May 15, 2011 07:11 PM

I think I can handle it without doing it as a plugin, the whole point of this project is to exercise my programming ability not to make the actual project necessarily. I'm not a big fan of C-style programming as well. But
I'm using opengl and sdl already so I figured I would use already whats provided. But do you think I would be able to retrive the raw data using sdl functions?

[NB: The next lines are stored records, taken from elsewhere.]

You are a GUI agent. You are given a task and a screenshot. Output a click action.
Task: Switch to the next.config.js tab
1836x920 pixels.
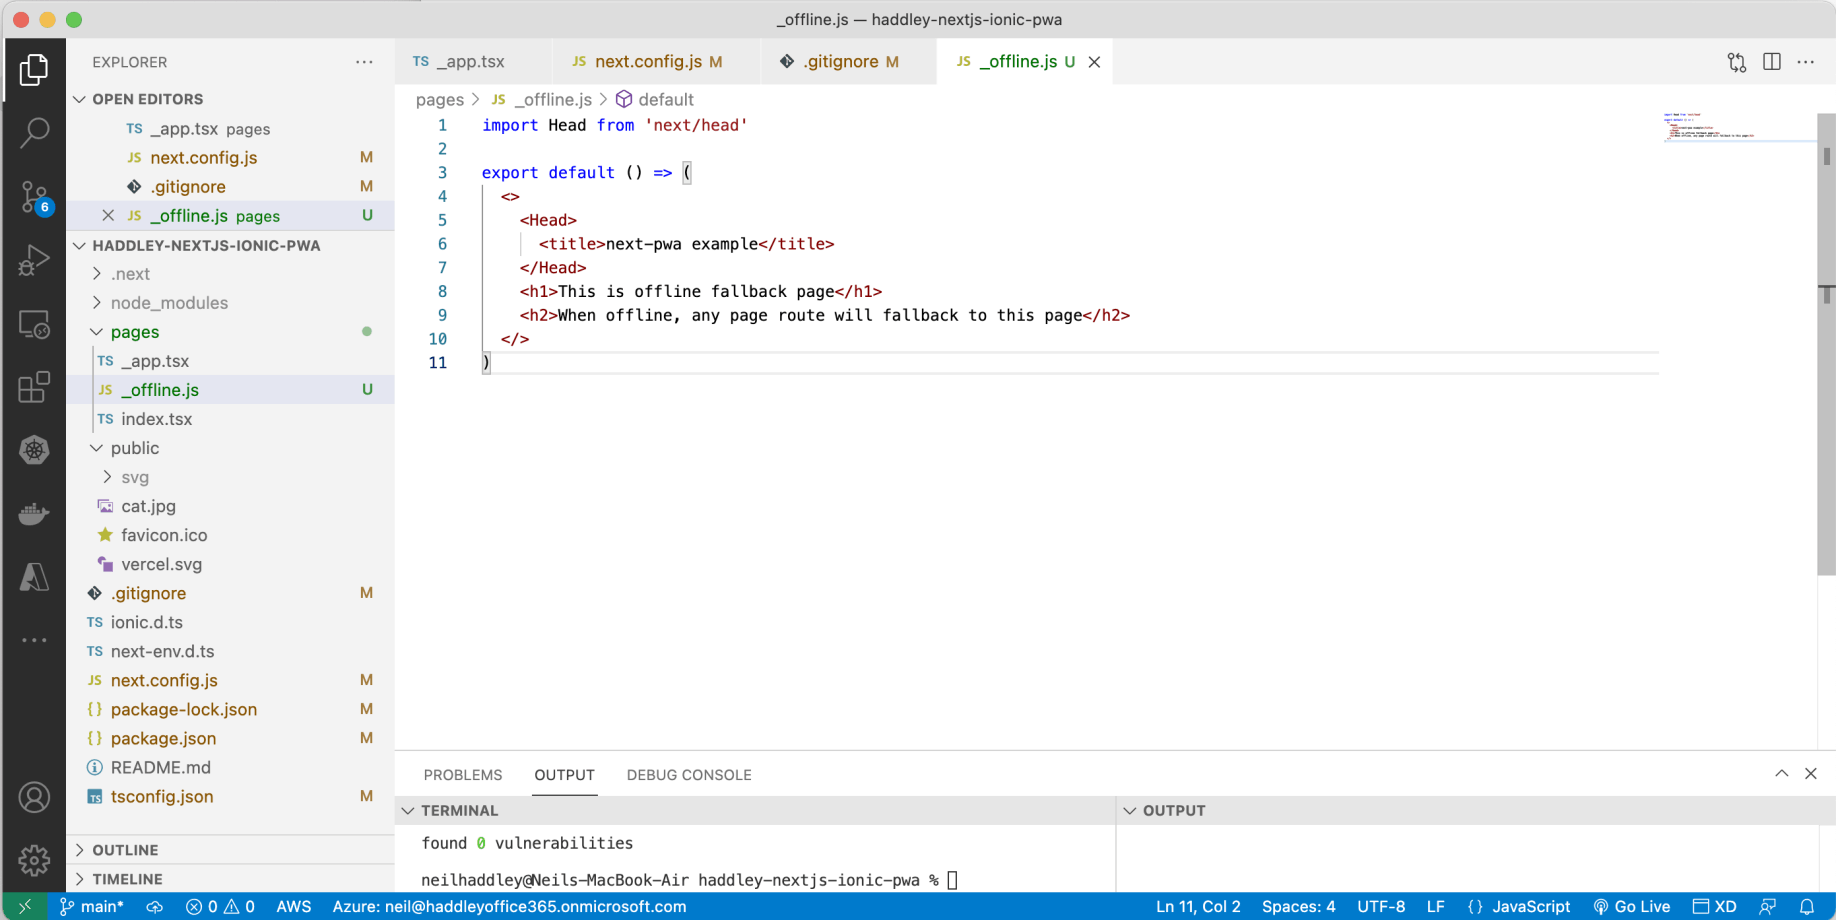coord(648,62)
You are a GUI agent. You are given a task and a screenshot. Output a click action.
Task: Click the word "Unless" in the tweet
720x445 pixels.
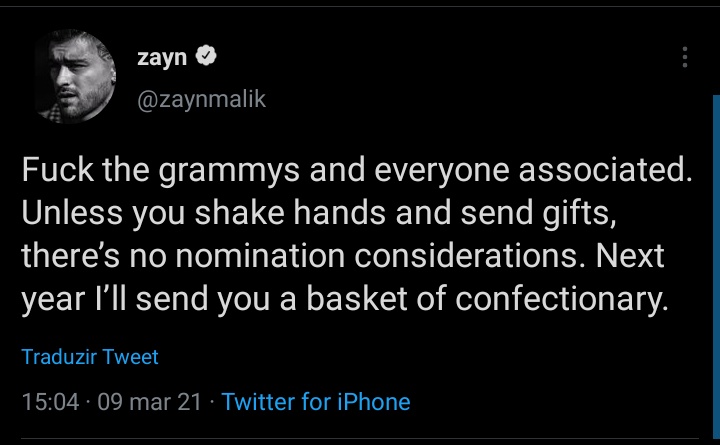point(63,214)
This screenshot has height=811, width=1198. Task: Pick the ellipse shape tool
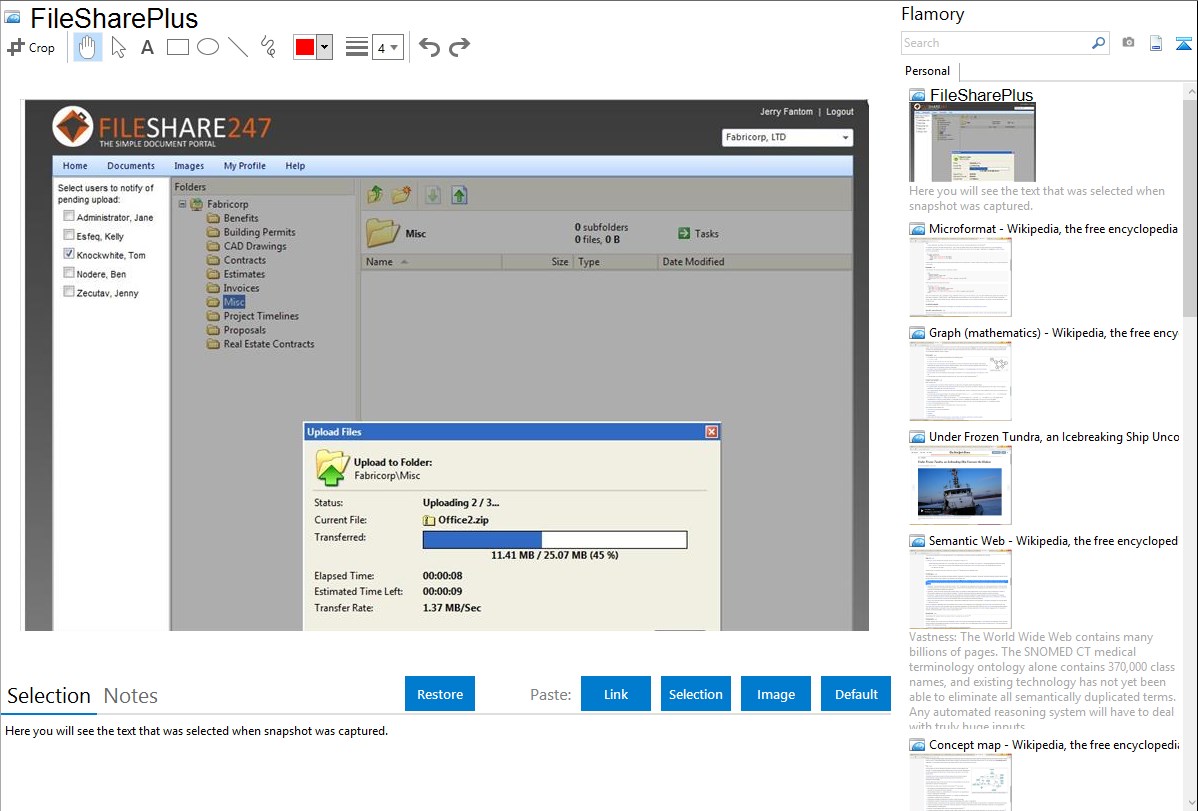pos(208,47)
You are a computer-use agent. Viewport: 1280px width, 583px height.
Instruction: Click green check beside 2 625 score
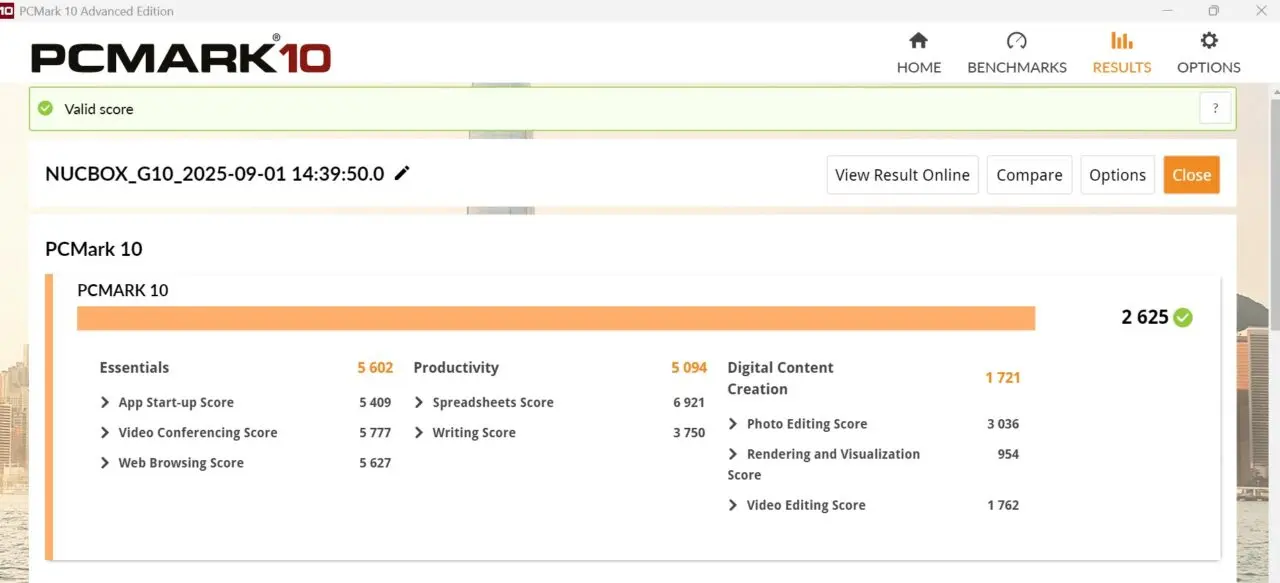pos(1183,318)
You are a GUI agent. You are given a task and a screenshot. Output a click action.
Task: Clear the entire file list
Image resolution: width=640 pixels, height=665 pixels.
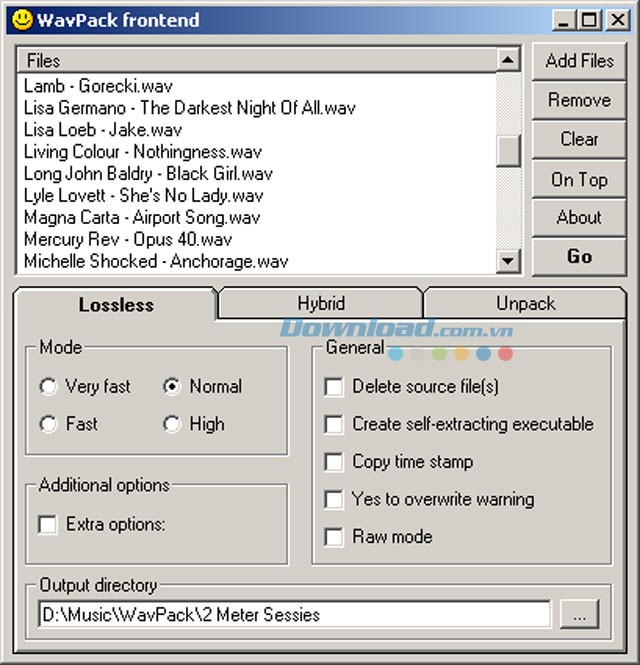[x=579, y=139]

Edge cases will show your design flaws in your code!
Visit my site
Visit my FaceBook
Visit my github

Wooh

1,088

May 15, 2011 07:27 PM

If you use SDL_mixer you can access the raw data from the Mix_Chunk datastrucure. It contains a pointer to the data. If you use SDL_LoadWAV you will load raw data into a buffer so using SDL it will be easy to access the raw data.

NicolasJay

May 16, 2011 10:13 AM

well then, what you will have to do will be somewhere along these lines:

instead of using Mix_OpenAudio() which is a wrapper function, you will have to use the lower level SDL_OpenAudio(). The lower level one will allow you to set your own audio callback and feed the audio into the stream directly via the *stream pointer in the callback. This of course means that you will have to decode the audio yourself.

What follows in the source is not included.